Thanks jb. I have heard a few people praise rel t5. Although it is only 8 inch driver with 125 watts, it somehow produces very musical low end. Can someone explain why?


----------



## jb5200 (Aug 20, 2010)

I can't explain it - I am dumbfounded! The T5 is this tiny little cube but it fills his room just right for music. Speaking of music it is extremely musical as all Rel subs are. They are not a subwoofer as a dealer tried explaining to me - they are a sub speaker they connect directly to the binding posts and play the same signal as your speakers get and just carry the signal down below where your speakers can't play so it is pretty much seamless. Not sure on how they do it, all I know is it sounds outstanding for what it is and the size it is!


----------



## Lumen (May 17, 2014)

shkumar4963 said:


> Thanks jb. I have heard a few people praise rel t5. Although it is only 8 inch driver with 125 watts, it somehow produces very musical low end. Can someone explain why?


Here's a mainstream review that does a good job.

I have a T-9 in a smallish ~10x13 home theater setup. Incredible impact and realism for movies. Proper positioning really does get the room pressurized instead of just full-of-bass. You can actually feel a movie explosion hit you in the chest. The T-Rex from _Jurassic Park_? Yup, feel its footsteps through the concrete slab that is my floor. The T-9 is not in my main music-listening system, but I do play music videos and the occasional CD/SACD. 

Integrating the sub correctly is not as easy as the (somewhat) vague instructions in the user manual would have you believe.

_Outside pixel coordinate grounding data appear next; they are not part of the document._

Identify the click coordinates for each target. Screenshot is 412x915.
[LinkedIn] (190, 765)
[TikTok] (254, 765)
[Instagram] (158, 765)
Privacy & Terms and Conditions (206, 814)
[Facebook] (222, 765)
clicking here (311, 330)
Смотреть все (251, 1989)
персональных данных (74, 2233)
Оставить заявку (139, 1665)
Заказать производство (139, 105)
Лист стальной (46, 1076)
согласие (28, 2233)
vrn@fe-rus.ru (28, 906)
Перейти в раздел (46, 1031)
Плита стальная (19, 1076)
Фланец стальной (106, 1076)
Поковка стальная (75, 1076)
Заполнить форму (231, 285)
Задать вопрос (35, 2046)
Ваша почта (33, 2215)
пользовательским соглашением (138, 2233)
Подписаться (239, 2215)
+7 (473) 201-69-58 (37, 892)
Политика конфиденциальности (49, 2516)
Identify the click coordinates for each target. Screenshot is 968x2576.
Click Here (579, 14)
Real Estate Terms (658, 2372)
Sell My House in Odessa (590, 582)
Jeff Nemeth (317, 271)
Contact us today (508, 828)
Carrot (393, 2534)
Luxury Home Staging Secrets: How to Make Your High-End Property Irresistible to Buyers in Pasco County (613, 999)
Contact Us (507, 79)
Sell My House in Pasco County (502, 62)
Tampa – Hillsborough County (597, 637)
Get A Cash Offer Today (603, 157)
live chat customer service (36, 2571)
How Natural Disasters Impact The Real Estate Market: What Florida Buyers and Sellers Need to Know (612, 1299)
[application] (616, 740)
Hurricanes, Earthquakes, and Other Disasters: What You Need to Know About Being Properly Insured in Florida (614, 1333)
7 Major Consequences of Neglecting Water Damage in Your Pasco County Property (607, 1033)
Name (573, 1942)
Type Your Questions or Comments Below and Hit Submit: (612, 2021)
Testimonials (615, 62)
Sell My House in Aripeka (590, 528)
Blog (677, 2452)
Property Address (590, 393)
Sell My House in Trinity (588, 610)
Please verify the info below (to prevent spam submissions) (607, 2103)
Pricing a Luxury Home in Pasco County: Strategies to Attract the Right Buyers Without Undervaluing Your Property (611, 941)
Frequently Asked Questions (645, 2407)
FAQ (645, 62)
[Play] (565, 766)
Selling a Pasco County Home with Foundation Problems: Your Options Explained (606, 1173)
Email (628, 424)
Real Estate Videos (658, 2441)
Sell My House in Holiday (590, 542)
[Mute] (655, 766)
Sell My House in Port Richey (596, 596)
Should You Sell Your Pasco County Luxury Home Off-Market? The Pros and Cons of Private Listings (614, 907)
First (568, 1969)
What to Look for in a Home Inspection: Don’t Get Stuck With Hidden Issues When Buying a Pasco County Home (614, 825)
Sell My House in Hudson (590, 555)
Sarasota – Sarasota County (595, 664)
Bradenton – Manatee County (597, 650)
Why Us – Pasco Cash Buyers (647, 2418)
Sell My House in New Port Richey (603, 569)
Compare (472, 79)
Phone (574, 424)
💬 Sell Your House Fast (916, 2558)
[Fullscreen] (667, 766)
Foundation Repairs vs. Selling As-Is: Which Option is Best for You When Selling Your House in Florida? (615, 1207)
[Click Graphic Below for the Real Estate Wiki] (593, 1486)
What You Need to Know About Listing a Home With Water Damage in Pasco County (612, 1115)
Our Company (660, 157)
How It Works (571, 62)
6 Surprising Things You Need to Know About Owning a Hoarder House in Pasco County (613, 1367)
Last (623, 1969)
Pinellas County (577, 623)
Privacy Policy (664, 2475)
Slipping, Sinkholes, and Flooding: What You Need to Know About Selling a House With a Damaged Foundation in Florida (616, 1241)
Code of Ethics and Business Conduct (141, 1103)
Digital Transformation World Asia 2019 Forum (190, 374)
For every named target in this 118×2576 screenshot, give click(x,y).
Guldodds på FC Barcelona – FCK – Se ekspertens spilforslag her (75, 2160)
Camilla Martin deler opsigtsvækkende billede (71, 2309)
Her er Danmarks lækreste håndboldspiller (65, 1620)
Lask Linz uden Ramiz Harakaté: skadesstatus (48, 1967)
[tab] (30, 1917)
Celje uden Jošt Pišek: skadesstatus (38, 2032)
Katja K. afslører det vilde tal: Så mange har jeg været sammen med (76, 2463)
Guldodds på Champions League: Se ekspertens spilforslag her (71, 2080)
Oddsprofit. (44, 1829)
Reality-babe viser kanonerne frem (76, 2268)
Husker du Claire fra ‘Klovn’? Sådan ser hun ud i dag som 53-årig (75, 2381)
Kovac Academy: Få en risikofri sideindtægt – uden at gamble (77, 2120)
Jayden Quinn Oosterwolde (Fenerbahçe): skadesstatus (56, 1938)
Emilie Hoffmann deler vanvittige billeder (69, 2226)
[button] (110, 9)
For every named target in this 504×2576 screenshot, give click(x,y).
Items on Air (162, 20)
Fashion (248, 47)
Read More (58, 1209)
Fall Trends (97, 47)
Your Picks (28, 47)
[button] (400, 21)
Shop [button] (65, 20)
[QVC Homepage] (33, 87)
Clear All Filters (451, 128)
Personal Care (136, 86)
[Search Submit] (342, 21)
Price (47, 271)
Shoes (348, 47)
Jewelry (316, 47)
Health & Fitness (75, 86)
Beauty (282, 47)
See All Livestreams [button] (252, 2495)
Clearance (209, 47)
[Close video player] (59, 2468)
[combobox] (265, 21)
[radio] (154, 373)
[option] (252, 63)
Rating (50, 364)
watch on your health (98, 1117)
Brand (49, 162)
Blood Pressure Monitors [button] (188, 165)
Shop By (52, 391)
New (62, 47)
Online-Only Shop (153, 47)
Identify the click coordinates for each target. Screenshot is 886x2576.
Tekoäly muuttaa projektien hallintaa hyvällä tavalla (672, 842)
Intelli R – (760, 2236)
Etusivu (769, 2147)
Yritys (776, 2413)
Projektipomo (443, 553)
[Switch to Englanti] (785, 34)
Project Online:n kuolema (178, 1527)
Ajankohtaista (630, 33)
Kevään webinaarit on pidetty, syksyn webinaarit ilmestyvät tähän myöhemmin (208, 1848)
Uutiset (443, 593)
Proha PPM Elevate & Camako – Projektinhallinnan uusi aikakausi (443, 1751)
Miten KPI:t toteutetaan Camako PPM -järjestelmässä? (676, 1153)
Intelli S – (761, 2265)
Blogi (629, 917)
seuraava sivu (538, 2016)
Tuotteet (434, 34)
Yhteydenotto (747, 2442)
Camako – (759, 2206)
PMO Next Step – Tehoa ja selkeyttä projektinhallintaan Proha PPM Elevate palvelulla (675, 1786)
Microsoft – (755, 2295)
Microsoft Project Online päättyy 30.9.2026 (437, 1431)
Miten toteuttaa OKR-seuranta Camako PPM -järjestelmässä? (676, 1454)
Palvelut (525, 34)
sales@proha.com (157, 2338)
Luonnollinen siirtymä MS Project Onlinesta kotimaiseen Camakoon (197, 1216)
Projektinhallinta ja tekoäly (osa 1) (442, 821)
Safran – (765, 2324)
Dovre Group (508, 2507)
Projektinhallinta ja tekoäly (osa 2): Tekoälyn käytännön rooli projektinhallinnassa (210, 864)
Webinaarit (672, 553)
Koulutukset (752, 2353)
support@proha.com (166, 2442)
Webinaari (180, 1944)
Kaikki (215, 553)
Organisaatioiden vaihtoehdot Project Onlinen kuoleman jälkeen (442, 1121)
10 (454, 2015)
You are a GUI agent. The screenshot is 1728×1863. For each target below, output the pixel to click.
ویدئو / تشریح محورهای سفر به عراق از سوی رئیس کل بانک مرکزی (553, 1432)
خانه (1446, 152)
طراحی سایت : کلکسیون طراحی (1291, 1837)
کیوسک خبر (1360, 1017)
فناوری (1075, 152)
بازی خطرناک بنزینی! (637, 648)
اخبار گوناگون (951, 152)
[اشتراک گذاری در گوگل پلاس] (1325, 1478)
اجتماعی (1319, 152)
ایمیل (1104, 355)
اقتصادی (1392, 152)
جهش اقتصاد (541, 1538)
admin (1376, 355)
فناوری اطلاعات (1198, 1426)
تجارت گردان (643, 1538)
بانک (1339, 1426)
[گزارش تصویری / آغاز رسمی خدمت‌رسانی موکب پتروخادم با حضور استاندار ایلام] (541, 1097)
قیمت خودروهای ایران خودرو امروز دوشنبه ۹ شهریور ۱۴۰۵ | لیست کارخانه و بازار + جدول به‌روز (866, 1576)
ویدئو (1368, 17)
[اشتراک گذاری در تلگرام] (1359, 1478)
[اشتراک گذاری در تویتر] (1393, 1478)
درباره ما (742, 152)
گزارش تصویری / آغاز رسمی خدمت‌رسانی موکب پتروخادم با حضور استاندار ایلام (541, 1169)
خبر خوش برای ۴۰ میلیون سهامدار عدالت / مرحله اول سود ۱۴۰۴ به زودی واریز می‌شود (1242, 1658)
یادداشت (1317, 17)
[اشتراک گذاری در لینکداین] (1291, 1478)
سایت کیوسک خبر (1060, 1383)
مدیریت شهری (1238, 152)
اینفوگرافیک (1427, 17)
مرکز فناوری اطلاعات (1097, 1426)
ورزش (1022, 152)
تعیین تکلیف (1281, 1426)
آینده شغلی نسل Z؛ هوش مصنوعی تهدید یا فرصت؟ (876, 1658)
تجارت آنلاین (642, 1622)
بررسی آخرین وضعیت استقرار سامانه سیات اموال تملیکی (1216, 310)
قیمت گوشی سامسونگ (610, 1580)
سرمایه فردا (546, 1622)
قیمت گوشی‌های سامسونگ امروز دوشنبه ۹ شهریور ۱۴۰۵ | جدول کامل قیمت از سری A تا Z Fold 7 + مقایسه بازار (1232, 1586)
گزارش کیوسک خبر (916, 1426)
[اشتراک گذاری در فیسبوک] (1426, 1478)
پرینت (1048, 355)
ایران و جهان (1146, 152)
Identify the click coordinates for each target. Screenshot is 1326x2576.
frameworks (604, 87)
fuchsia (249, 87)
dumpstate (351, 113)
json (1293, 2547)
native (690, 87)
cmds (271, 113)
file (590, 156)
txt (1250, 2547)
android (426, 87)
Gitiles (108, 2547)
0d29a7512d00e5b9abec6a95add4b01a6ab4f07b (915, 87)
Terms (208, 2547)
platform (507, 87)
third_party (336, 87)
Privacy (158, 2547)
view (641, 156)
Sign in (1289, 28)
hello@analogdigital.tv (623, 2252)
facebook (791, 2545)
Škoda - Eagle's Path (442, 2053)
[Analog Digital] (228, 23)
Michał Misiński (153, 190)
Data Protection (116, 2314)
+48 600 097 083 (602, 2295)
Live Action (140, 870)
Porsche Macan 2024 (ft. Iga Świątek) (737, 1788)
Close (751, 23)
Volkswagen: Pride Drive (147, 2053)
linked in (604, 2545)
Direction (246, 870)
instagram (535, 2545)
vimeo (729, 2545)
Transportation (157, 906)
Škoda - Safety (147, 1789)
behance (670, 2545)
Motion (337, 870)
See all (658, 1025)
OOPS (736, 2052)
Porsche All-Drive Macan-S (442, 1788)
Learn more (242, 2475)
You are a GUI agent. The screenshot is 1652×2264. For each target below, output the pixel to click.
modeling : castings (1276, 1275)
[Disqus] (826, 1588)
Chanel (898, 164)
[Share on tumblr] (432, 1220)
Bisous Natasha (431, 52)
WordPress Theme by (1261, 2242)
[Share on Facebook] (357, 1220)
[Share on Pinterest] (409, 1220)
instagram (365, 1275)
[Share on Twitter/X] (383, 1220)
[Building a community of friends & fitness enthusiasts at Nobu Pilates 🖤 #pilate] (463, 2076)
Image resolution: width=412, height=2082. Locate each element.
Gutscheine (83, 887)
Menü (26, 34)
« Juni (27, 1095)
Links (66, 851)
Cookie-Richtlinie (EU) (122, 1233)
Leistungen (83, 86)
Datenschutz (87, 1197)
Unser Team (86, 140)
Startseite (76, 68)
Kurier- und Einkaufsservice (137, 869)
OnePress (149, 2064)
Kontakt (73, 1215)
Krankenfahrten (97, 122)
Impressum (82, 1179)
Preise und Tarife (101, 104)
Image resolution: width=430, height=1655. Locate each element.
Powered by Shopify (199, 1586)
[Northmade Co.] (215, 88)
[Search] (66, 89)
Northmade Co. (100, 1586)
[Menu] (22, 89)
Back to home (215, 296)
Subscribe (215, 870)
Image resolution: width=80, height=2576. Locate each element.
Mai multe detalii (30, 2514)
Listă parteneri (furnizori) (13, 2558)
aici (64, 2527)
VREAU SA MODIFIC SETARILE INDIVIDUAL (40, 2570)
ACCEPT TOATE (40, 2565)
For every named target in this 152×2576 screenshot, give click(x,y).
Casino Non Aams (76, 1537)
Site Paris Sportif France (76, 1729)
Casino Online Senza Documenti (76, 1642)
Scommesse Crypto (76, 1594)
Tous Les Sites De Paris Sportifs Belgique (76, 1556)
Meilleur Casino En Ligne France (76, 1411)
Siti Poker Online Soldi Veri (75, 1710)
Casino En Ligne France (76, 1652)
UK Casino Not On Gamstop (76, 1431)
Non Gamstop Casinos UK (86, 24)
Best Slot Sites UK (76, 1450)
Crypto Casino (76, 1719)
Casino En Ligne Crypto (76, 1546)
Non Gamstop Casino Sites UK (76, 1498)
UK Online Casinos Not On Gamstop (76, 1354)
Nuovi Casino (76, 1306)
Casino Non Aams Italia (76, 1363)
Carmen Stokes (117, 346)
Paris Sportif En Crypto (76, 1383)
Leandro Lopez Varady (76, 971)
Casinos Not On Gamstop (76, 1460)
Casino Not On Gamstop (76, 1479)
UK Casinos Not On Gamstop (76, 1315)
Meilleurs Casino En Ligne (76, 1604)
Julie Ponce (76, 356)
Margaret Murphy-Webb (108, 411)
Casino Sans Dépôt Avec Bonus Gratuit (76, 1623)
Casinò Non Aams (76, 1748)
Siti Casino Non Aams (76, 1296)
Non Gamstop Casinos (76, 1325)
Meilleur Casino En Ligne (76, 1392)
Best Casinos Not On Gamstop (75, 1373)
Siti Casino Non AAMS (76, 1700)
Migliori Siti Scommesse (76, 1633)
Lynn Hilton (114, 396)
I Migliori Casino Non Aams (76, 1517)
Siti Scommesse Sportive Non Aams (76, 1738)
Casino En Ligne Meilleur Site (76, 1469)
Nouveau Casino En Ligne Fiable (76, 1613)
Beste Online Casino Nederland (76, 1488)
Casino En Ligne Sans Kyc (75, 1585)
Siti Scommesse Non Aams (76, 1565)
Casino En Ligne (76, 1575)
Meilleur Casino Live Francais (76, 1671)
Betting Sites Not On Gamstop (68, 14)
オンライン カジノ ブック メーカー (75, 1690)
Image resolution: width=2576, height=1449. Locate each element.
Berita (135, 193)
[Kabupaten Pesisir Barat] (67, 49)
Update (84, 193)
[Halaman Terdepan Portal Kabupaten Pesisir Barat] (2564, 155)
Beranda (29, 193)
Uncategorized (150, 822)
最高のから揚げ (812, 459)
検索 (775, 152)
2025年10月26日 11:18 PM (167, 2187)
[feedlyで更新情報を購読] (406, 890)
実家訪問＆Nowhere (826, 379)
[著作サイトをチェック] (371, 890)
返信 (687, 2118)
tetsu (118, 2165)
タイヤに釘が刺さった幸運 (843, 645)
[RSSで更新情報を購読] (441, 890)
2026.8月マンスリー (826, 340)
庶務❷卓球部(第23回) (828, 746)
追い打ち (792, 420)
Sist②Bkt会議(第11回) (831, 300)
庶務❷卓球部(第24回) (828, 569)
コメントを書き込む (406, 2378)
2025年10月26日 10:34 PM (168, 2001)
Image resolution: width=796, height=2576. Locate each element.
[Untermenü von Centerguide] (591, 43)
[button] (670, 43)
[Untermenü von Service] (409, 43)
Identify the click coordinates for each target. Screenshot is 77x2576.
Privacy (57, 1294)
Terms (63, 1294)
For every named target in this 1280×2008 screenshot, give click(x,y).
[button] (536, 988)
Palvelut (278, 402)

If you do it by ear, use a variety of test and demo material for setup, and take your time with lots of breaks to avoid listener fatigue. If you have the equipment and experience, then integrate it using acoustic measurement software such as REW and room correction such as Dirac Live.


----------



## tonyvdb (Sep 5, 2007)

jb5200 said:


> *They are not a subwoofer* as a dealer tried explaining to me - they are a sub speaker they connect directly to the binding posts and play the same signal as your speakers


I think this explains it about as best you can get. REL is a "musical sub" it is not good for anything but that. Even the T-9 only goes down to 28Hz and thats already down -6db according to the specification sheet.
If you use them for home theater be warned that are missing out on alot of the real impact of the soundtrack.


----------



## Lumen (May 17, 2014)

tonyvdb said:


> I think this explains it about as best you can get. REL is a "musical sub" it is not good for anything but that. Even the T-9 only goes down to 28Hz and thats already down -6db according to the specification sheet.


Yes, but it still sounds very, very good (on movies) to this beginner who's trying to break out of the audiophile mold. I think it's a little harsh to say it's not good for movies at all. Thanks for raining on my parade, pal. :crying:



tonyvdb said:


> If you use them for home theater be warned that are missing out on alot of the real impact of the soundtrack.


When I thought I had finished upgrading, I knew it was too good to be true. What you're saying makes sense, and you now have my attention. But where do I start? I've been eyeballing the DIY subwoofer thread, but that seems really intimidating. Can't hijack the thread here, so think I need to start my own or do some more research.


----------



## tonyvdb (Sep 5, 2007)

There are lots of subs that dig down to at least 20Hz before rolling off. Of course budget is a big part of it but you can get into this range for under $450 without DIY


----------



## Lumen (May 17, 2014)

Thanks, Tony--gives me hope as my budget is slim-pickin's right now (stupid Plasma) :whistling:. I'll head on over to the purchased subs section for some pointers and ideas for better questions. Thanks again.


----------



## tonyvdb (Sep 5, 2007)

Start a post over there and I will help you find something :T


----------



## Lumen (May 17, 2014)

Deal! :T


----------



## shkumar4963 (Nov 16, 2014)

Thanks Tony. As you mentioned there are subs at $500 price that go to 20 hz and there are subs that go to only 32 hz and cost $1000 or more. It is not practical to set up various subs with my system to test which one sounds the best as each set up may take long time even with measurement equipment. I will take it up again when i have a month or more to test a few subs.


----------